=== The exercise ===
Copy the following lines word for word, starting at the line that contains "This screenshot has width=517, height=366." and continuing through the end of the data. Omit the pictures from your answer.

***** Extracted entries

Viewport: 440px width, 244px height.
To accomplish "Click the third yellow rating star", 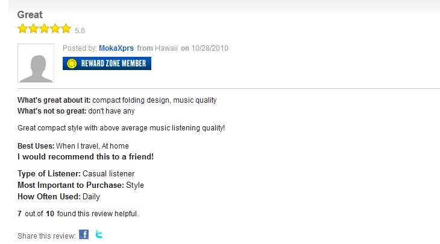I will [x=45, y=28].
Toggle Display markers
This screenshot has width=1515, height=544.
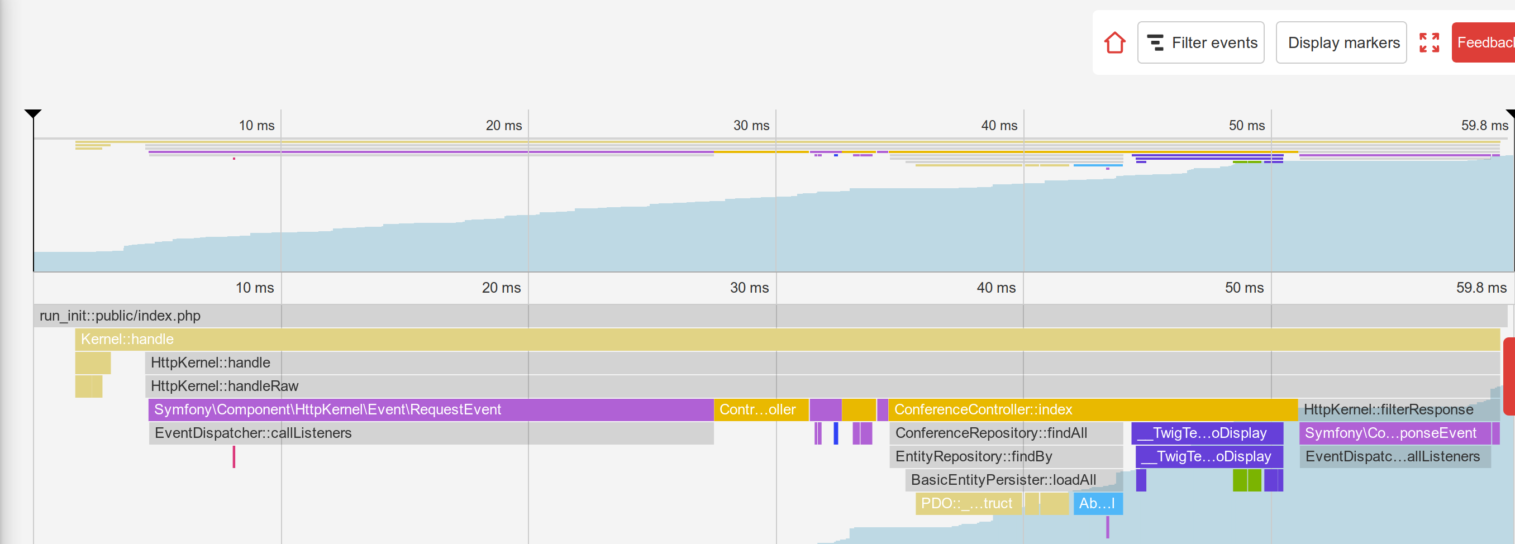pos(1342,42)
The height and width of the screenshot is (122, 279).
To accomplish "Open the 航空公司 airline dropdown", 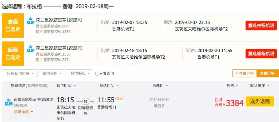I will [x=51, y=73].
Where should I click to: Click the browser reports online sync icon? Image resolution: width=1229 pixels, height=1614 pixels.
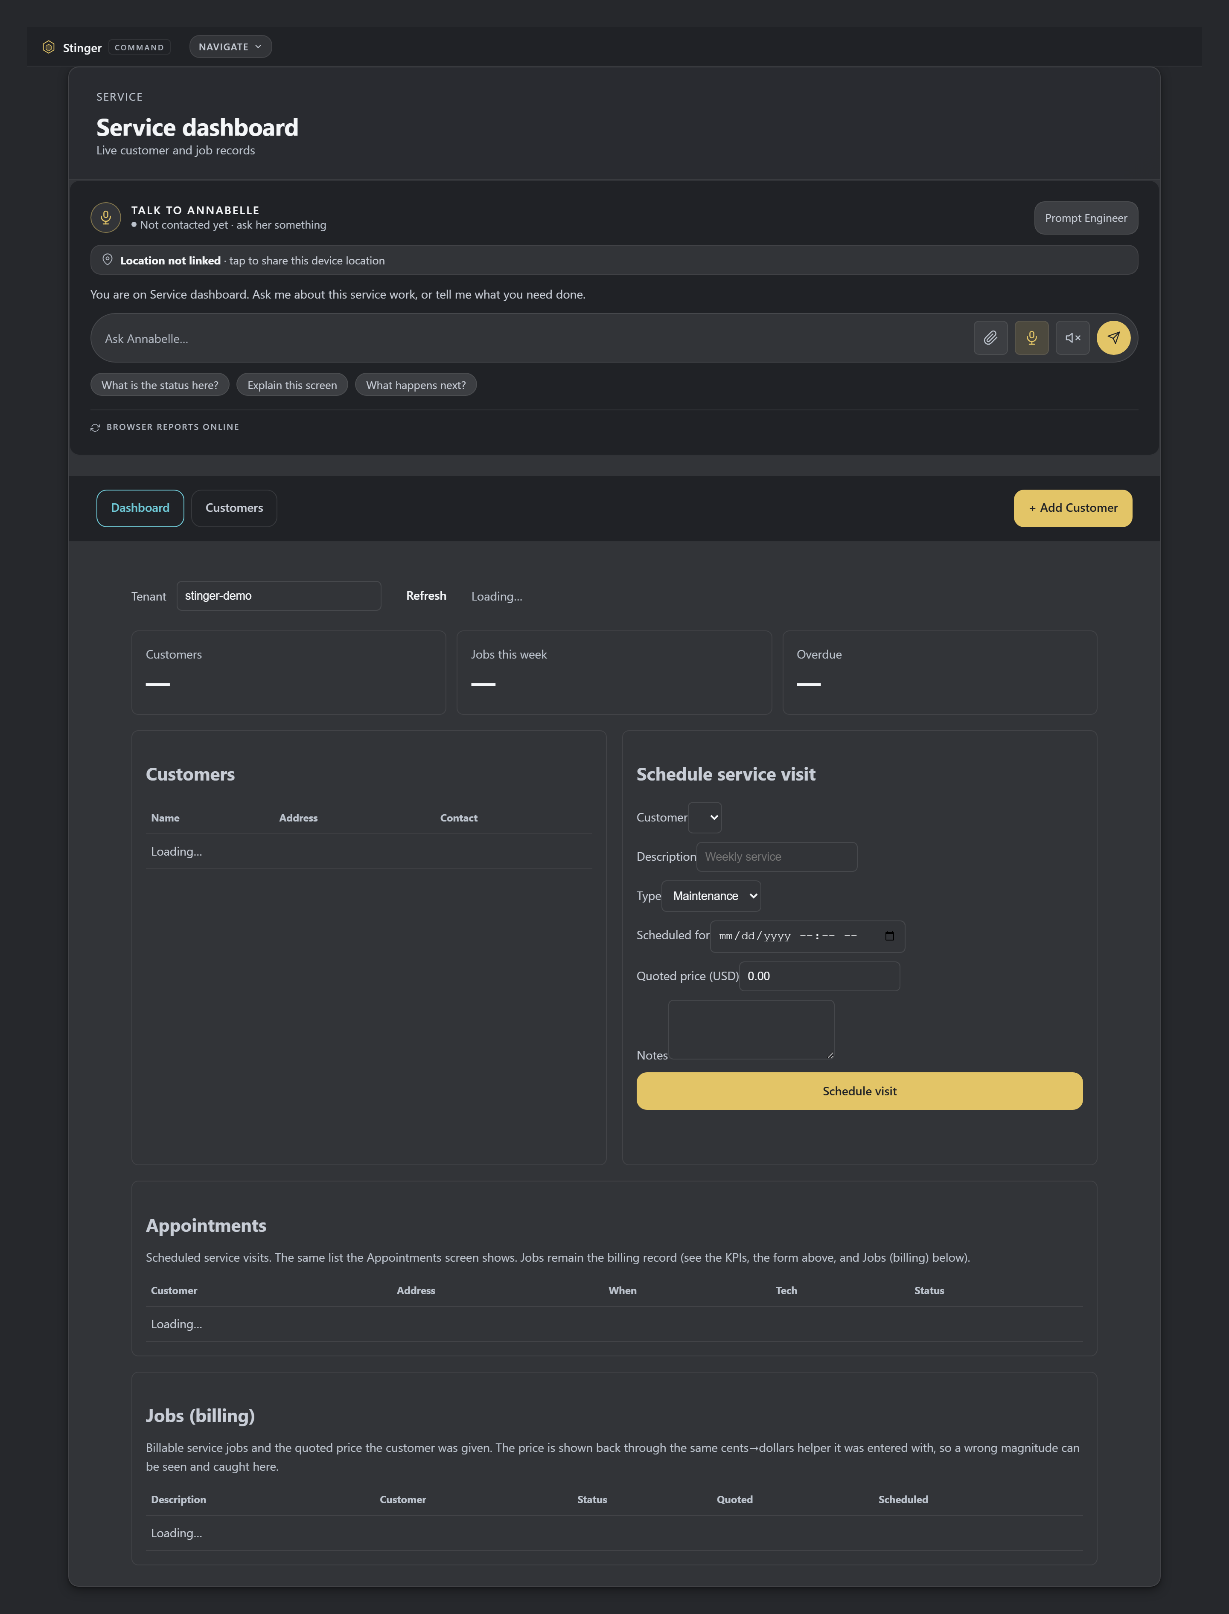coord(95,427)
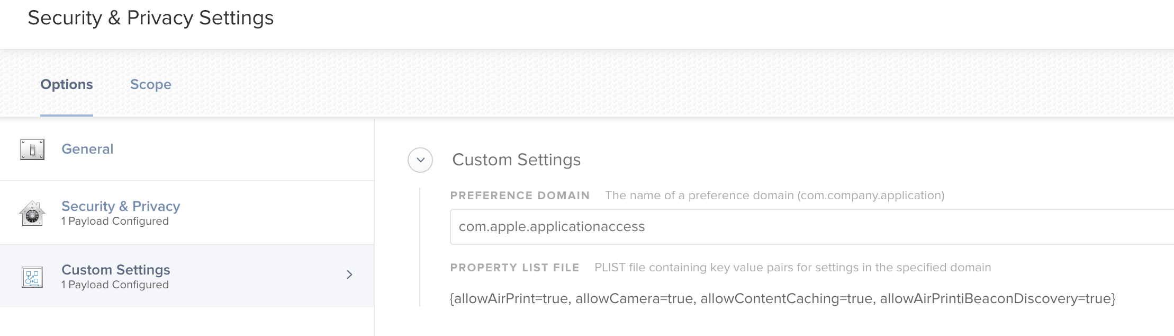Screen dimensions: 1174x336
Task: Click the Security & Privacy Settings title
Action: (151, 18)
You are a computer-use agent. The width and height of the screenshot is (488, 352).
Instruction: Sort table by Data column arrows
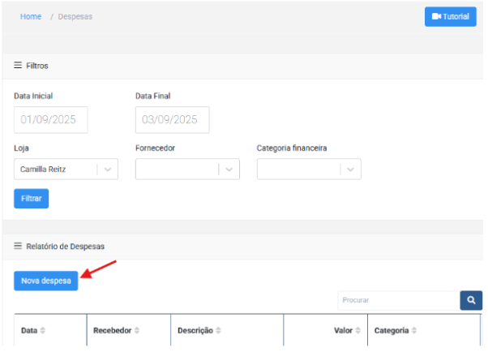(43, 330)
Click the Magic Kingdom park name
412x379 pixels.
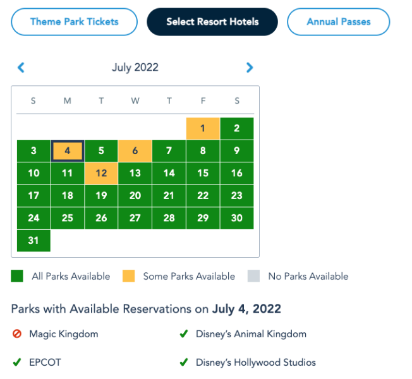pos(64,334)
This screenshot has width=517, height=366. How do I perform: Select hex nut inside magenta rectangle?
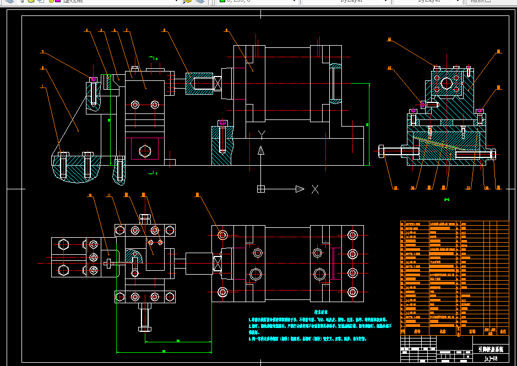tap(145, 151)
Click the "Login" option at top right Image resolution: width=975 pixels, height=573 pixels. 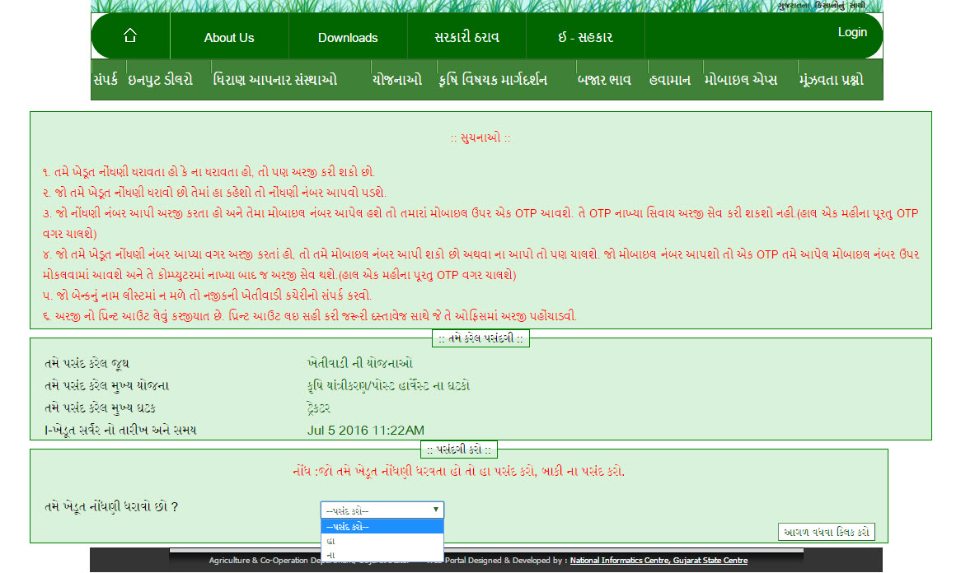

**********

=== Solution to the problem ===
This screenshot has width=517, height=366. How do I perform: Select hex nut inside magenta rectangle?
tap(145, 151)
Click the "Login" option at top right Image resolution: width=975 pixels, height=573 pixels. 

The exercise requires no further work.